I would like to suggest that the classical taxonomy of RISC/CISC dichotomy is basically non-existent nowadays -- namely because both sides have influenced each other. It is well known that CISC has taken a lot of inspirations from RISC designs (such as having a lot more registers in x64), and RISC designs also taken some inspirations from CISC (such as having SIMD/vectorization units). In other words, the line between RISC and CISC has been very fine lately.
Also, at the end of the day, they all turned into μops. If I remember Jim Keller correctly, ARM and x86, they are basically the same in the back nowadays, its just the frontend and their decoding units are different. And that's why he strongly suggested AMD to also adapt Zen design with ARM ISA during his tenure there, oh I think it is called K12.
I think there is another blurry line between superscalar and VLIW architecture, too.
Yep. RISC was interesting when gate budgets for CPU pipelines were seriously limited. It was interesting because before RISC the industry had been merrily spending the gate budget increase on adding lots of use-specific instructions. The RISC people pointed out that if you removed support for all the fancy instructions you had enough gate budget for the ALU to be nicely pipelined, and then you could wind up the clock rate greatly and this was worth much more than the fancy instructions.
For decades now we've had enough gate budget to have nicely pipelined designs with complex instruction sets, so that's what everyone does.
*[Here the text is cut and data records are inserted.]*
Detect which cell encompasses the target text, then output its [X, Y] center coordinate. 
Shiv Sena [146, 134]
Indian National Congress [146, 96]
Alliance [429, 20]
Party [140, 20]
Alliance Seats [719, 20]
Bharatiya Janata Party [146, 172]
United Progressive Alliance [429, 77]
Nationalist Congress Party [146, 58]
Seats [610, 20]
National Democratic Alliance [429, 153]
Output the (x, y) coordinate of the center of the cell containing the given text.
RISC solves a problem that no longer exists.
"The Intel 386, originally released as 80386 and later renamed i386, is a 32-bit microprocessor introduced in 1985..."
"Max. CPU clock rate: 12.5 MHz to 40 MHz"
As you can see, 80386 was released a year earlier than R2000 and was about 1.5 times faster than MIPS implementation from the start.
The critical path is, usually, in addition/subtraction, which should be complete in one cycle in both 80386 and in R2000. To pipeline addition you need a superpipelined CPU, one that has several stages for computation. Even seemingly simple computation of condition codes can make clock cycle 10% longer (SPARC vs MIPS) if your CPU is just simply pipelined.
BTW, some Pentiums did computed 32-bit addition in two cycles, all in name of higher clock frequencies.
Interesting. An R2000 did run programs faster than a 80386, right? This was a few years before my time.
From a quick google now, it looks like the R2000 was about 3x better than the 80386 at Dhrystone MIPS/MHz. I guess an accurate comparison of how the R2000 and 80386 spent they gate budget and what they got in return would involve a lot of detail.
I remember my compsci professor giving us the computer architecture course in about 1997, and he dispaired at how all the clever RISC stuff in the Patterson and Hennessey seemed irrelevant when Intel could just throw money at the implementation (and fab, I guess) and produce competitive chips despite their (allegedly) inferior architecture.
My point is that you cannot get design much faster in terms of clock frequency by just pipelining. Pipeline unrolls state machine and overlaps different executions of the state machines. But the bottleneck, which is addition, is there in all designs and you need additional effort to break it.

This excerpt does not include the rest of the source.